I'm developing an application making use of DirectX11's stereoscopic features. At such I am not relying on nVidia's automatic implementation. That means I have to replicate a way to render 2d elements in clip space at an user-defined depth.
According to their 3d vision automatic best practices whitepaper, they suggest scaling the clip position by the chosen depth factor in the shader itself:
pClip *= depth/pClip.w
This works because the shader "footer" they add to the intercepted draw calls does:
pClip.x+= eye * separation * (pClip.w - convergence)

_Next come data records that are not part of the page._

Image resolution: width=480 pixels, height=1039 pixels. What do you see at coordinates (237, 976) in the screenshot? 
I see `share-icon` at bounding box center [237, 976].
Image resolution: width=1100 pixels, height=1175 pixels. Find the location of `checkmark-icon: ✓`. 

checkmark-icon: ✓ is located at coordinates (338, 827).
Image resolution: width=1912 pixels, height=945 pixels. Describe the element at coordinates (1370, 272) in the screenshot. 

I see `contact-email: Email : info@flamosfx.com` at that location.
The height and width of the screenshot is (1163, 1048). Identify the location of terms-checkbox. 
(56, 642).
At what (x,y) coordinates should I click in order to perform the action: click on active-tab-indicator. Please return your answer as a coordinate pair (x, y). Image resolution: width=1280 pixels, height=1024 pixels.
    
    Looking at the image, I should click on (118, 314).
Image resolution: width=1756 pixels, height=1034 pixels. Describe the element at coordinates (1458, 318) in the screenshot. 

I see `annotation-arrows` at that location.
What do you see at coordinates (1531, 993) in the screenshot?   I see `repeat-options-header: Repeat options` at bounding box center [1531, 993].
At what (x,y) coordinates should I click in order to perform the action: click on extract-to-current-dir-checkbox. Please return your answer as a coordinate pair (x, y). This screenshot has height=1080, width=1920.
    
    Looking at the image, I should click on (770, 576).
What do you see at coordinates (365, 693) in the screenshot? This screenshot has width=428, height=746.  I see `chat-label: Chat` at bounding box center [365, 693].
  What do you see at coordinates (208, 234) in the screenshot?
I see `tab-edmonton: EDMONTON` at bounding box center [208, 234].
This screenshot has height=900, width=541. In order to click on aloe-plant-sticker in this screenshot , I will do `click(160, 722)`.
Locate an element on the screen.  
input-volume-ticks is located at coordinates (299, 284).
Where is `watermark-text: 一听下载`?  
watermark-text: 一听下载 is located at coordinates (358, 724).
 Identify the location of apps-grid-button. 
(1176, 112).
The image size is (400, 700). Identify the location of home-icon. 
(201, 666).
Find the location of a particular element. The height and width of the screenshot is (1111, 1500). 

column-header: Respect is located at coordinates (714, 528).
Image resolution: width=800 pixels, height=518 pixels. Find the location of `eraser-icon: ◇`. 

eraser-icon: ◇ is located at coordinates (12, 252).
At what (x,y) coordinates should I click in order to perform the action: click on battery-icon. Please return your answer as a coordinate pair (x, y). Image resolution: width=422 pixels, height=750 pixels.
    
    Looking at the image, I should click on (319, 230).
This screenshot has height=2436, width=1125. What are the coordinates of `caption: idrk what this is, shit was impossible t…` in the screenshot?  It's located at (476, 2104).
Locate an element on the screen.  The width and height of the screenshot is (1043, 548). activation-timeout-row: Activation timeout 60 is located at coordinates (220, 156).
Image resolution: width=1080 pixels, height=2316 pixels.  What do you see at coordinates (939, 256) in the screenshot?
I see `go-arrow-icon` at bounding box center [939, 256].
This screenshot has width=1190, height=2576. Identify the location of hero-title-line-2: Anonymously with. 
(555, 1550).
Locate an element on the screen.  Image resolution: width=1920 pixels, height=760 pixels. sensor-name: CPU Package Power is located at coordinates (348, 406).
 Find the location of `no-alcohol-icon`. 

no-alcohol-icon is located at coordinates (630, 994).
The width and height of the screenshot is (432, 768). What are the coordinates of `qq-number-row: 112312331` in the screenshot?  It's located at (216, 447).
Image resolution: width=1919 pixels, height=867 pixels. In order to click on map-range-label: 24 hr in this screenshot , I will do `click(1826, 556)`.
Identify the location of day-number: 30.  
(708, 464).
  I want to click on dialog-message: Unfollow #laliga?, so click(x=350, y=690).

Where eye is the sign which alternates between left and right draw calls. This produces offsetted 2d renderings that when fused make 2d elements appear at the chosen apparent depth. Any .w greater than convergence appear beyond the screen and vice versa. I have replicated this functionality (for regular 3d drawing I am using two projection matrices) but since I need these elements to be rendered in orthographic mode I am not entirely sure if it is correct.
I am using a value of 1.25" as the interocular distance and 24" as the viewer distance (or convergence). If I plug those values in the equation above then it produces an offset that is too great to be fused. I have eyeballed a value of 0.015 that appears to produce correct positioning. So the equation becomes:
pClip.x+= +/-1 * .015 * (pClip.w - 24)
What is the correct math to use to calculate the correct offset in clip space so that two 2d ortho renderings result in a user chosen apparent screen depth?